WAVES (Women Accepted for Voluntary Emergency Services Unit) The United States entered WWII in 1941 and soon faced a serious shortage of manpower in the military. Congress, along with public interest and advocacy from various National organizations, forced the Department of the Navy (over considerable internal resistance) to start accepting women into their service to augment the many thousands of men already active in the war effort. On June 24, 1942, Congress passed an act to create a women’s reserve as a branch of the Naval reserve; to be governed by the same rules and privileges and limited in that women could only work non-combat duty in the continental U.S. The idea was to free trained Naval men from desk jobs in order to increase the active fighting force–thus the rallying theme, “Free a man to fight.” The new women’s Naval Reserve units were called the WAVES (Women Accepted for Voluntary Emergency Services) and, with its sister Coast Guard Reserve the SPARS, proceeded to immediately set up training schools at many colleges and universities across the country. Basic training sites were located in Oklahoma (Oklahoma Agricultural and Mechanical College at Stillwater), Iowa (Iowa State Teacher’s College at Cedar Falls), Wisconsin (University of Wisconsin at Madison), Indiana (University of Indiana at Bloomington), and New York state (Hunter College in New York City). Officer training sites were established in Massachusetts at Mt. Holyoke College in South Hadley, and at Smith College in Northampton.

####

▶ [What is needed]: List every college or university that the passage on the WAVES names as a basic training site.

▶ [Stored records]:
####

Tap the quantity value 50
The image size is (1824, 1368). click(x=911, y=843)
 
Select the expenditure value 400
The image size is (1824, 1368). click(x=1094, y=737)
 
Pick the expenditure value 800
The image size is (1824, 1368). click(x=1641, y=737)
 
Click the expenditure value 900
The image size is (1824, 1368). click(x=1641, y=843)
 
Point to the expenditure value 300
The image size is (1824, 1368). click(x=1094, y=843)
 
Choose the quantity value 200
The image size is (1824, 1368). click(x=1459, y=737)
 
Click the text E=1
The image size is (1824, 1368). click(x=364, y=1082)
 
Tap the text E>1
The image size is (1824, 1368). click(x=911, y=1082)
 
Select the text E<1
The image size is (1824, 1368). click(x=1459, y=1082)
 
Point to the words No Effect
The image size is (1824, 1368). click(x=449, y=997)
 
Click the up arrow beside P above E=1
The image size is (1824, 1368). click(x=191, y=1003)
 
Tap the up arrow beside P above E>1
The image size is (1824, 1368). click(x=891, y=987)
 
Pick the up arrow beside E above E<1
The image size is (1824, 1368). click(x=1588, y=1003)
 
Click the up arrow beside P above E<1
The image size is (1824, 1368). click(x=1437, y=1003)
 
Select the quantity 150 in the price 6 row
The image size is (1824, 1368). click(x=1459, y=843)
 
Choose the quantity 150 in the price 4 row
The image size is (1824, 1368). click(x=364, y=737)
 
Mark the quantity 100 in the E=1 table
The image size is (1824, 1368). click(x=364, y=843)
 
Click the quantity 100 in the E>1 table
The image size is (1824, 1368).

####

▶ [Output]:
- Oklahoma Agricultural and Mechanical College at Stillwater
- Iowa State Teacher's College at Cedar Falls
- University of Wisconsin at Madison
- University of Indiana at Bloomington
- Hunter College in New York City